Only days after taking office, Carter convened the extraordinary meeting of more than two dozen senior military officers, ambassadors and intelligence officials at the sprawling US Army base of Camp Arifjan. Speaking to American troops at the base before the talks, Carter said that the US-led coalition was pressing the IS group very ably from Kuwait and elsewhere.

“And we will deliver lasting defeat, make no doubt,” he said. Carter said that he had called the meeting of commanders and officials to sit around one table and talk about all of the dimensions of this campaign. The discussion would look not just at the fight in Iraq and Syria, where US and coalition aircraft have carried out daily bombing raids, but the wider regional struggle against Islamic State.

“Islamic State militant group is not just a threat to Iraq and Syria.
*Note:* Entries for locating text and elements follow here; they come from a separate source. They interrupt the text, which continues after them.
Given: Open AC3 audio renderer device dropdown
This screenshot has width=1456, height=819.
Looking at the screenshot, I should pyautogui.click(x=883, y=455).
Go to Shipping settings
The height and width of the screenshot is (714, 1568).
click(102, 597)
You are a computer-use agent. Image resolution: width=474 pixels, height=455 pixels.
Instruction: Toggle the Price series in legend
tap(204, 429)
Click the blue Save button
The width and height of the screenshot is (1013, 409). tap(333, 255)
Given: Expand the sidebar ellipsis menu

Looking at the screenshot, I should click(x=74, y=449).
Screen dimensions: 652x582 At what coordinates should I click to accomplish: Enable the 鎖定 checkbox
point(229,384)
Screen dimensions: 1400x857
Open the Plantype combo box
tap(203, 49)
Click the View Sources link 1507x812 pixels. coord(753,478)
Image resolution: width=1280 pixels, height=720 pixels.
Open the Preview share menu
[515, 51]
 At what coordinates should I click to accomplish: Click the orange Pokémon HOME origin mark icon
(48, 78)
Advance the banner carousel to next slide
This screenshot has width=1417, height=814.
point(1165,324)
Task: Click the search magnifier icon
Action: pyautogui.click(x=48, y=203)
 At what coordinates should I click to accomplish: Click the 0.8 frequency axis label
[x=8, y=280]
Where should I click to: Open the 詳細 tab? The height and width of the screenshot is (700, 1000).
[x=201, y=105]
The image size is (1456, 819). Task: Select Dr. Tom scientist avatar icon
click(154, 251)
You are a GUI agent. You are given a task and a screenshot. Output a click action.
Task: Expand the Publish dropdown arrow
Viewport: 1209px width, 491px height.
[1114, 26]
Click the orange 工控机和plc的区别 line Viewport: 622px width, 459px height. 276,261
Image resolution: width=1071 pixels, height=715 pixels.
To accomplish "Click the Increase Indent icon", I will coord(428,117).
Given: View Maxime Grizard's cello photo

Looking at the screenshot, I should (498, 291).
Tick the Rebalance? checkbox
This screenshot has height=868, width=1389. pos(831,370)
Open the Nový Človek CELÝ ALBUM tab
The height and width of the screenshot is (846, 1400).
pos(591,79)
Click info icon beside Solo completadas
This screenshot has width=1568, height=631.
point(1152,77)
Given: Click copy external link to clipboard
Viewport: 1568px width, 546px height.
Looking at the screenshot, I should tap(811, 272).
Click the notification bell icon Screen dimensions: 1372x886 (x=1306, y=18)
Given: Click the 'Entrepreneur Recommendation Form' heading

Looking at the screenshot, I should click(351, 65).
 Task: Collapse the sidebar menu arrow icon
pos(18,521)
It’s a larger threat to the region,” said Carter, using an alternative acronym for the extremist group. Asked by one soldier if Washington would consider sending ground troops to take on the militants, Carter said any additional military action would have to be weighed carefully. “We’ll do what it takes to prevail,” he added.

President Barack Obama, anxious to avoid a drawn-out ground war, has backed an air campaign but ruled out deploying boots on the ground. The talks follow more than six months of US-led air strikes that have halted Islamic State advances for the most part and enabled Kurdish forces to recapture some ground in northern Iraq and the Syrian town of Kobane on the border with Turkey.

But the militants still hold large swathes of territory seized last year across Iraq and Syria and appear to have spread their influence to Libya. In recent days, Islamic State has claimed responsibility for bombings in Libya as well as the murder of 21 Coptic Christians, most of them Egyptian.